* Prompt 1 *
Answer these questions from the debate excerpt below, one answer per line:
(a) In the shoplifting example, what does the man do with the stuff after coming out of the store?
(b) According to Mr Smyth, how many times has he been done for DUI?
(c) What time limit does Mr Smyth say applies to the test?

============================================================

Let us look at a different offence altogether - shoplifting. If a bloke comes flying out of a store and hurls the stuff into a bin but is nabbed later on, the police are not going to arrest him, because they cannot. But they can require him to go and talk to somebody about it; in other words, take him into custody. You do not get a piece of paper at that time. This is the only time when you are supposed to get a little piece of paper.

Mr Smyth: But you do not have to have a blood test for shoplifting.

MR HARGREAVES: Why? It is because one magistrate has said to Mr Humphries, "I am going to make sure, as the people would like that". How many times have you been done for DUI, Minister?

Mr Smyth: Not once.

MR HARGREAVES: Then you would never have seen one of those documents.

Mr Smyth: That is correct; but if you are done, then you should be given the protection that the law should afford you until you are proven guilty.

MR HARGREAVES: There is no assault on your liberties at all in the non-filling-in of this document. There is none. It is the same as for any other offence. You are required to go and have this test. The test convicts you; this document does not. You are saying to me, Minister, that this test convicts you.

Mr Smyth: How many other offences have a two-hour time limit in which a test must be done? Name one.

============================================================

* Prompt 2 *
Output the lines of the records as a Markdown table with the columns "Row" and "Record line," starting at the line containing "Click the administrator" and ending at the last line of the records, with blank lines left out.

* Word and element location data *
============================================================

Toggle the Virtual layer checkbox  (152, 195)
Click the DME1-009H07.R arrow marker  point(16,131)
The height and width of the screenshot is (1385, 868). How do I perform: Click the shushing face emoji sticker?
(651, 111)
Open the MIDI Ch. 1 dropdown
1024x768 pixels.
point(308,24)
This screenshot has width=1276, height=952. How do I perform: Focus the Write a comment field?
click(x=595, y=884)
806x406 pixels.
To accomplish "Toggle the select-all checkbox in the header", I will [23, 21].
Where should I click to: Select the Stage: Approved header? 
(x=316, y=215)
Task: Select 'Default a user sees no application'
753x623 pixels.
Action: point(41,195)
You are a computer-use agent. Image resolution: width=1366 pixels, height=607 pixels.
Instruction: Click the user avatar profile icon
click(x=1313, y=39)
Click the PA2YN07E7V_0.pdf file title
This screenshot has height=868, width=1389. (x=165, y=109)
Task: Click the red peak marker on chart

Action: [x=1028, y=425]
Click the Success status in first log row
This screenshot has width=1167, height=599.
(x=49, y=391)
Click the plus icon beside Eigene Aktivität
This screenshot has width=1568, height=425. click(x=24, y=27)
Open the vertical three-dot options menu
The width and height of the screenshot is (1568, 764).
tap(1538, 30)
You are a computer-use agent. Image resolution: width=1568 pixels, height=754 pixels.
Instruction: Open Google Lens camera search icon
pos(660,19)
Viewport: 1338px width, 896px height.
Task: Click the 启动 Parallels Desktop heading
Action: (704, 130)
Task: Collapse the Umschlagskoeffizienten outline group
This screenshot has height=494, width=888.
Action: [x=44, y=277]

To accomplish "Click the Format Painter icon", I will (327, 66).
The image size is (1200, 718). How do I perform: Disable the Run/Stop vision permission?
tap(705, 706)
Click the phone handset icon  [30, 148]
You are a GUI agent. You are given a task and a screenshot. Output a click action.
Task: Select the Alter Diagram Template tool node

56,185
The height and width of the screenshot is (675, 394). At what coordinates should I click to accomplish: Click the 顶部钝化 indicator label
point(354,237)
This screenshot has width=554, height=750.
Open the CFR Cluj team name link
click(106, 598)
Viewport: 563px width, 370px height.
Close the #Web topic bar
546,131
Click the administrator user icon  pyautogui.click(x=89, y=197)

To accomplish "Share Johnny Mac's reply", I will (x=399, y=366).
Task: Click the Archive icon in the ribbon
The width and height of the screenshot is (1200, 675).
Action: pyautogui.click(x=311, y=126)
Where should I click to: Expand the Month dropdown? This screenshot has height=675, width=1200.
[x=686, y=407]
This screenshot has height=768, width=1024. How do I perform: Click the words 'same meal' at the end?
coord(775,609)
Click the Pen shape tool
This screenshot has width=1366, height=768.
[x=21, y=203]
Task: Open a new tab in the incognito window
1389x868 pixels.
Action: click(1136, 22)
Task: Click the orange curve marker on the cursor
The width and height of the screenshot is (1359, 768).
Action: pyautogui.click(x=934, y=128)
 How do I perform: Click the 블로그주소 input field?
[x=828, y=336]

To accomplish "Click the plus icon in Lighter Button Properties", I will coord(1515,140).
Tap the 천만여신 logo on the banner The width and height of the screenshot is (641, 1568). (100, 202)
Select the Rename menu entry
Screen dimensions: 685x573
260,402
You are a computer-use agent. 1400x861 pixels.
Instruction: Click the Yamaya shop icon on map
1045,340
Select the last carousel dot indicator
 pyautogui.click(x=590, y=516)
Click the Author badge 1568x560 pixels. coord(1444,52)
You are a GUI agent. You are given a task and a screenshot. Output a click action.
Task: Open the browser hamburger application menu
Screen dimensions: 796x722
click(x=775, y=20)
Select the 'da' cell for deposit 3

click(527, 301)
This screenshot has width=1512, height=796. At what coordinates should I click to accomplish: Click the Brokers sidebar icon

============================================================

* Full response 1 *
(a) He hurls it into a bin.
(b) Not once.
(c) Two hours.

* Full response 2 *
| Row | Record line |
|---|---|
| 1 | Click the administrator user icon  pyautogui.click(x=89, y=197) |
| 2 | To accomplish "Share Johnny Mac's reply", I will (x=399, y=366). |
| 3 | Task: Click the Archive icon in the ribbon |
| 4 | The width and height of the screenshot is (1200, 675). |
| 5 | Action: pyautogui.click(x=311, y=126) |
| 6 | Where should I click to: Expand the Month dropdown? This screenshot has height=675, width=1200. |
| 7 | [x=686, y=407] |
| 8 | This screenshot has height=768, width=1024. How do I perform: Click the words 'same meal' at the end? |
| 9 | coord(775,609) |
| 10 | Click the Pen shape tool |
| 11 | This screenshot has width=1366, height=768. |
| 12 | [x=21, y=203] |
| 13 | Task: Open a new tab in the incognito window |
| 14 | 1389x868 pixels. |
| 15 | Action: click(1136, 22) |
| 16 | Task: Click the orange curve marker on the cursor |
| 17 | The width and height of the screenshot is (1359, 768). |
| 18 | Action: pyautogui.click(x=934, y=128) |
| 19 |  How do I perform: Click the 블로그주소 input field? |
| 20 | [x=828, y=336] |
| 21 | To accomplish "Click the plus icon in Lighter Button Properties", I will coord(1515,140). |
| 22 | Tap the 천만여신 logo on the banner The width and height of the screenshot is (641, 1568). (100, 202) |
| 23 | Select the Rename menu entry |
| 24 | Screen dimensions: 685x573 |
| 25 | 260,402 |
| 26 | You are a computer-use agent. 1400x861 pixels. |
| 27 | Instruction: Click the Yamaya shop icon on map |
| 28 | 1045,340 |
| 29 | Select the last carousel dot indicator |
| 30 |  pyautogui.click(x=590, y=516) |
| 31 | Click the Author badge 1568x560 pixels. coord(1444,52) |
| 32 | You are a GUI agent. You are given a task and a screenshot. Output a click action. |
| 33 | Task: Open the browser hamburger application menu |
| 34 | Screen dimensions: 796x722 |
| 35 | click(x=775, y=20) |
| 36 | Select the 'da' cell for deposit 3 |
| 37 | click(527, 301) |
| 38 | This screenshot has width=1512, height=796. At what coordinates should I click to accomplish: Click the Brokers sidebar icon |